既存投資家へのコミュニケーションはもっとしっかりやるべき②:次のラウンドでしっかり投資してもらえるように、既存投資家に対して定期的に根回ししまくる、投資家チームの中でも根回しさせる

投資家の担当者も社内で通さないといけないので、いきなり言われても投資できません。実際のラウンドが発生するずっと前から社内で来年◯月に既存投資先のX社に追加出資するので〇〇万円の枠おさえといてください、というメッセージングと根回し(そもそも追加出資の概念が弱い会社の場合は社内での追加出資に対するスタンスの調整・変更を議論させる必要がある)を行ってもらわなければなりません。

なので、以下のようなコミュニケーションを既存投資家に対して行っていかなければならないのです。

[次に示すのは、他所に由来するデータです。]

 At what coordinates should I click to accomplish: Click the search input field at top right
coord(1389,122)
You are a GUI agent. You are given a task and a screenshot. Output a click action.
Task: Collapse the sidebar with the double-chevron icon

次のラウンドは〇〇万円のラウンドで、既存投資家から合計〇〇万円、新規投資家から〇〇万円のラウンドでやろうと思ってます。割合からすると御社にも〇〇万円くらいは投資して頂きたいので御社の中での根回しお願いします、それないと新規投資家からも投資受けられないので!

(やんわり断られても、「そこをなんとか社内で通してください!どうしたら追加出資可能になりますか?!」と言っていかなければならない。投資はしにくい、というだけで、「不可能」というのはファンドのお金を使い切ってしまった場合以外は、基本的にありえない。だいたい、担当者が社内で案件を通せないだけか、社内決済を通すのがそもそも面倒くさいだけなのだ。

既存投資家へのコミュニケーションはもっとしっかりやるべき③:新規投資家と同じように、またはそれ以上にしっかりピッチする

月例会に出てるから理解してくれてる、とか、数字は送ってるから分かってる、とかっていう幻想は抱かないようがいいです。というのも、月例会は現状の報告に留まっているケースが多く、これからの予想とそれを裏付けるロジックはその場では説明されていないケースが多いのではないかと思います。

むしろ、下手に毎月の情報を持っている分、投資しない理由(思ったより成長していない、とか。)も持ってしまっているケースすらあると思います。

なので、いったん月次の報告は忘れてもらって、新規投資家と同じようにピッチをして、次の1年の成長曲線をどう上振れさせていくのか、どういう風にバリュエーションを上げていくのか、なぜ新規投資よりも既存投資先であるあなたの会社に投資をした方が儲かるのか、などを説明・説得する必要があるのです。

既存投資家はチームの一員でもありますが、どこまでいっても投資家でしかないので、内部のことは分からないので、ピュアに投資機会と捉えた時に、追加で投資して新規投資と比較して十分なリターンが得られるかが非常に重要なわけです。


しっかり既存投資家にピッチしましょう、継続的に既存投資家に対して御社のイメージをアゲていきましょう、というお話でした。参考まで。